Deep vein thrombosis (DVT) is the formation of a blood clot (thrombus) usually in the deep veins of the legs.13 Sometimes these clots break free and can lodge in the arteries of the lungs leading to a so-called ‘pulmonary embolism’.13 This may cause sharp chest pain or breathlessness and may be life-threatening if the clot is large.13 Prolonged immobility is the main factor in the development of DVT (which is usually required for lengthy travel by any mode of transport) . In the case of air travel, it has been suggested, that other factors , such as lower humidity and oxygen levels may increase the tendency for blood clots to form.11-13

Risk for travellers12,13
The increased risk associated with travel is probably quite small unless additional pre- existing risk factors for DVT are present. These include increasing age, obesity, smoking, pregnancy, the use of oral contraceptives or hormone replacement therapy, cancer, lower limb injury or surgery, family history of DVT, and previous thrombosis or embolism. (See your doctor.)

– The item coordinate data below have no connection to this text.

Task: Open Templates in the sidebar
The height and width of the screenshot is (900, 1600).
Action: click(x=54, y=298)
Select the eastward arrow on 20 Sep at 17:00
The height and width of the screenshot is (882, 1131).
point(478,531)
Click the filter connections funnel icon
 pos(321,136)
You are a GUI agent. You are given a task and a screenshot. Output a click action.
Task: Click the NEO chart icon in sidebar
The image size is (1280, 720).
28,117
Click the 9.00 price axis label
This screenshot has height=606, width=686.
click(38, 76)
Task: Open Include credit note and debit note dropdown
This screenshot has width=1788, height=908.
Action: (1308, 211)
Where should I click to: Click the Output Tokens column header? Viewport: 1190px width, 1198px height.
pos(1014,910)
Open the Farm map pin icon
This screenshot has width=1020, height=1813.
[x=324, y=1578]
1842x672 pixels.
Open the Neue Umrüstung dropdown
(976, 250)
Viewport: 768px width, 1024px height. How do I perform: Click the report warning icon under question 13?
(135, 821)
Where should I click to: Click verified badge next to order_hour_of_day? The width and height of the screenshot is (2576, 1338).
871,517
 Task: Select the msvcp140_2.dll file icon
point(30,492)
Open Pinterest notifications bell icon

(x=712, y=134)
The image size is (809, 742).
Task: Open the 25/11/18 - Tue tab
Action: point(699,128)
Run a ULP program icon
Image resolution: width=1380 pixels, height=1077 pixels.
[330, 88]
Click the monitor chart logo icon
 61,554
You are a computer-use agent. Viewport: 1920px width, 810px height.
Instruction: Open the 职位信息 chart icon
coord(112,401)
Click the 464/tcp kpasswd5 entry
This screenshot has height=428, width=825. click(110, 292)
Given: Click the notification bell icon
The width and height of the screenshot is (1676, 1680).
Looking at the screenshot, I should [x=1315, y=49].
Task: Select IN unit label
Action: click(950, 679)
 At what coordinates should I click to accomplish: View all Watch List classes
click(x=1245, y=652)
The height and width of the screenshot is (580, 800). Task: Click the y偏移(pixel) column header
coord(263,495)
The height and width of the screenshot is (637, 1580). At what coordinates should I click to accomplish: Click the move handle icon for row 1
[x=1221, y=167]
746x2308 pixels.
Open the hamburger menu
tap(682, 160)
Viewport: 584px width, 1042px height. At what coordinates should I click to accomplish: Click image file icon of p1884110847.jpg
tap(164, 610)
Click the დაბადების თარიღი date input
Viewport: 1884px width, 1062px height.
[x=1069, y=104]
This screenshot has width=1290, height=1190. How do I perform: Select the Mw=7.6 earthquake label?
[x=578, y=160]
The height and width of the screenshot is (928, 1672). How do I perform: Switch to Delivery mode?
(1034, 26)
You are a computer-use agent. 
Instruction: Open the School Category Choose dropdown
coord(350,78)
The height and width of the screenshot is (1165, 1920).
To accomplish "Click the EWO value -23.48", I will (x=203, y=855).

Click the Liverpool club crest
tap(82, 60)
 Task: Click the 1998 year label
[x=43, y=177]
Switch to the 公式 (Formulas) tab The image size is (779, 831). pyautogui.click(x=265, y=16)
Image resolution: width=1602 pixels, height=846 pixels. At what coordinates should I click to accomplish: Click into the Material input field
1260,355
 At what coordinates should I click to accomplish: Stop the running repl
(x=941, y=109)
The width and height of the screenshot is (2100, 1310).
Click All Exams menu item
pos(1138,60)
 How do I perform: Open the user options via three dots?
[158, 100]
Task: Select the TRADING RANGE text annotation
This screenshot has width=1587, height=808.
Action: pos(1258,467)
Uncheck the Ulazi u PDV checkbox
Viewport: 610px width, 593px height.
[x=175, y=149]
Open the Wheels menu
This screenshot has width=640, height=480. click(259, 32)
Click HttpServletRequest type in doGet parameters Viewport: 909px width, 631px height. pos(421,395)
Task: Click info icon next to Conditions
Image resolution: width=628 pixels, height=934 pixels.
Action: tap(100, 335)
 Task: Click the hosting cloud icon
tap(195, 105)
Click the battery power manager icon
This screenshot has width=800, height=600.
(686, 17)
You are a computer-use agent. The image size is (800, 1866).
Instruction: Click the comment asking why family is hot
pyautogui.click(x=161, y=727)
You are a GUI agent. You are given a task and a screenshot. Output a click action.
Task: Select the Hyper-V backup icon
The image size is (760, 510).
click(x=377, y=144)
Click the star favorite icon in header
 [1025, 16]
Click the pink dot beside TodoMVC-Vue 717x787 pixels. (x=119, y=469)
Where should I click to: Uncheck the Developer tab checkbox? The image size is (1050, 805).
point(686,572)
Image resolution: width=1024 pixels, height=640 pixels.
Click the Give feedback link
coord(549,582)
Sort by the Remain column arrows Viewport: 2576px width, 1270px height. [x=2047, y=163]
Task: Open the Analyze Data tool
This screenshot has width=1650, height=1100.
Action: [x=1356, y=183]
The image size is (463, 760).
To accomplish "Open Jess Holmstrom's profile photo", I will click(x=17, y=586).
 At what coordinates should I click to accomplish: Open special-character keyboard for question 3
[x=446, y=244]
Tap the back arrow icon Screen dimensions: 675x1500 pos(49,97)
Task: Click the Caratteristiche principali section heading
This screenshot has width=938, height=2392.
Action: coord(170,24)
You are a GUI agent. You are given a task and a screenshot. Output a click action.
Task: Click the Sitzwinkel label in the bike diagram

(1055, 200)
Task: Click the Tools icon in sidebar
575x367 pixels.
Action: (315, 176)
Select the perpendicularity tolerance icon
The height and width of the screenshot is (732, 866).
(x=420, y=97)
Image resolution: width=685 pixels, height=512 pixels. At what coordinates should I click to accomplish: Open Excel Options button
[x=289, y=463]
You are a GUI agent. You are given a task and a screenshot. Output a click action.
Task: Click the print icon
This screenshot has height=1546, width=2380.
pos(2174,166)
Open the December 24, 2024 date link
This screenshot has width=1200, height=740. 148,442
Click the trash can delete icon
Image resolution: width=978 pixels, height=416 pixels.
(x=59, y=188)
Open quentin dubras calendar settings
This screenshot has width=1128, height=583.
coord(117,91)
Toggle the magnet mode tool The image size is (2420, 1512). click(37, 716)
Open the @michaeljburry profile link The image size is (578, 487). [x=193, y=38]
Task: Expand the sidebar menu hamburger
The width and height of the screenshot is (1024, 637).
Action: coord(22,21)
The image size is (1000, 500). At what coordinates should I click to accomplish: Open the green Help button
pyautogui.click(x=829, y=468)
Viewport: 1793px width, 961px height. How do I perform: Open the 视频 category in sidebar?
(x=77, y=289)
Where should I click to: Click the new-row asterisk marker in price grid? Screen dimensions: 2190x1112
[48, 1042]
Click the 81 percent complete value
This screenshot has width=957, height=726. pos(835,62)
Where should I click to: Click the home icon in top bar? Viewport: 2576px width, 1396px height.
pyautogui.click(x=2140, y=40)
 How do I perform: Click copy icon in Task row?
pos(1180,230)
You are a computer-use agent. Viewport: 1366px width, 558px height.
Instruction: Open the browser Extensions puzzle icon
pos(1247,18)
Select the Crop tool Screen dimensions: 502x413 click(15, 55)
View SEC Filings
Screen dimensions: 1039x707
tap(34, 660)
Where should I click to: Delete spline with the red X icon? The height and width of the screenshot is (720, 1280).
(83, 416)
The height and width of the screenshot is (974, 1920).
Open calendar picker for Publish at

Precautions and prevention11-13
For anyone travelling for prolonged periods, especially for trips longer than 6–8 hours:

  • Wear loose non-restrictive clothing.
  • Do not sit with the legs crossed.
  • Move around in the seat and cabin as much as is practicable.
  • While seated, do calf exercises to stimulate blood flow, like flexing and rotating the ankles.
  • Drink plenty of fluids before and during the trip.
  • Avoid excessive intake of alcohol and caffeine drinks during the trip.
  • It may be helpful to wear graduated-compression stockings designed for travel, especially for those with risk factors for DVT. (See your doctor.)
  • Be watchful for symptoms of DVT, in particular pain in the calves, during and for up to a month after a long flight . See your doctor if symptoms develop.